In [None]:
import numpy as np
import pandas as pd
import matplotlib.pyplot as plt
import seaborn as sns
import os 
import sys 
sys.path.append(os.path.abspath(os.path.join('..')))
from transformers import pipeline
from scripts.vendor_scorecard_engine import score_vendors

df = pd.read_csv("../data/telegram_data.csv")
df.head()

In [None]:
from transformers import pipeline
ner_pipeline = pipeline("token-classification", model="Davlan/bert-base-multilingual-cased-ner-hrl", aggregation_strategy="simple")

In [None]:
# Load scraped Telegram data
df = pd.read_csv("../data/telegram_data.csv")

In [None]:
# Normalize column names
df.columns = df.columns.str.lower().str.strip()
print("Columns after load:", df.columns.tolist())

In [None]:
# Rename columns to match expectations in score_vendors
df.rename(columns={
    'channel title': 'vendor',
    'message': 'text',
    'date': 'timestamp'
}, inplace=True)

# Simulate 'views' since missing from data
np.random.seed(42)
df['views'] = np.random.randint(100, 5000, size=len(df))

In [None]:
# Parse timestamps and drop rows with invalid timestamps
df['timestamp'] = pd.to_datetime(df['timestamp'], errors='coerce')
if df['timestamp'].isnull().any():
    print(f"Dropping {df['timestamp'].isnull().sum()} rows with invalid timestamps")
    df = df.dropna(subset=['timestamp'])

# Remove timezone info if present (to avoid warnings in score_vendors)
df['timestamp'] = df['timestamp'].dt.tz_localize(None)

In [None]:
from transformers import AutoTokenizer, AutoModelForTokenClassification, pipeline

# Load your model (replace with your model path or Hugging Face model name)
model_name = "Davlan/afro-xlmr-base"  # or "models/saved_model_dir" for local fine-tuned model

tokenizer = AutoTokenizer.from_pretrained(model_name)
model = AutoModelForTokenClassification.from_pretrained(model_name)

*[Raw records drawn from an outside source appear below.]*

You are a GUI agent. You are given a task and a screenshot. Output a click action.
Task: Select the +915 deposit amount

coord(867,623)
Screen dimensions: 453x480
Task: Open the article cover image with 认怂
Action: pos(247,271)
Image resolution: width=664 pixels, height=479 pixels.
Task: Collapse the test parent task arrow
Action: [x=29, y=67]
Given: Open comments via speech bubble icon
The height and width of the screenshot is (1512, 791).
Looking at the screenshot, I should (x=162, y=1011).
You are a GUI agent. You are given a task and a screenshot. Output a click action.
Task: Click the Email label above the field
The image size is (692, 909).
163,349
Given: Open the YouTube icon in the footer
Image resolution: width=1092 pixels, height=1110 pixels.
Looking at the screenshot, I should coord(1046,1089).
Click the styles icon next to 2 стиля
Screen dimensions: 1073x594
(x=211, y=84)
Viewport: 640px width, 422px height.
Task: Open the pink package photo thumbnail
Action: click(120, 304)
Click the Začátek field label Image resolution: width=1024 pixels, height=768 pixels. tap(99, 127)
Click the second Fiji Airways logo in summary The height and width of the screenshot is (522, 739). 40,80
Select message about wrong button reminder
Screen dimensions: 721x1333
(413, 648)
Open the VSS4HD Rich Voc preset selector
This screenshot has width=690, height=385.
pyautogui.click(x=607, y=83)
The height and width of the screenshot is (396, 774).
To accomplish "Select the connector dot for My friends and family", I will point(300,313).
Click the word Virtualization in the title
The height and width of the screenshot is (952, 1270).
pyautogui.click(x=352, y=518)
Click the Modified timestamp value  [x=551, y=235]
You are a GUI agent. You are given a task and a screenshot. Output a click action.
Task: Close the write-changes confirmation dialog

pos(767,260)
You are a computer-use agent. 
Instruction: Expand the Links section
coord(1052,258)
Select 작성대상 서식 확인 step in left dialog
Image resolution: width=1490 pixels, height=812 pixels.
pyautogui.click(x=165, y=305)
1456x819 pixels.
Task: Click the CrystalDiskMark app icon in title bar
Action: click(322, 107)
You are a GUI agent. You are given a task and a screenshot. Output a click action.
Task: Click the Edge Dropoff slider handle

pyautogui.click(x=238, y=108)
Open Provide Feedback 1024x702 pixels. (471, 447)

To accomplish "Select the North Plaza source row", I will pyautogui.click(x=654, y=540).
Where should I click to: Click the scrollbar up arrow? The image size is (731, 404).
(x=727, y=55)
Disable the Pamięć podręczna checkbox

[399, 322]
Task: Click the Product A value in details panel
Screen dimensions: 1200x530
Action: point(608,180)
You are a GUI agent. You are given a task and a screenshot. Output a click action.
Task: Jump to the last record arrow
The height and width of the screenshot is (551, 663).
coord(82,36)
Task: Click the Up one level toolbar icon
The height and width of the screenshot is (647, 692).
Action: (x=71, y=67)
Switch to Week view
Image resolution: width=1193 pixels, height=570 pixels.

# Now define the NER pipeline
ner_pipeline = pipeline(
    "token-classification",
    model=model,
    tokenizer=tokenizer,
    aggregation_strategy="simple"
)

In [None]:
# Filter out rows with missing or empty text
df_with_text = df[df['text'].notna() & (df['text'].str.strip() != '')]

score_df = score_vendors(df_with_text, ner_pipeline)
score_df.to_csv("../data/vendor_scorecard.csv", index=False)
print(score_df.head())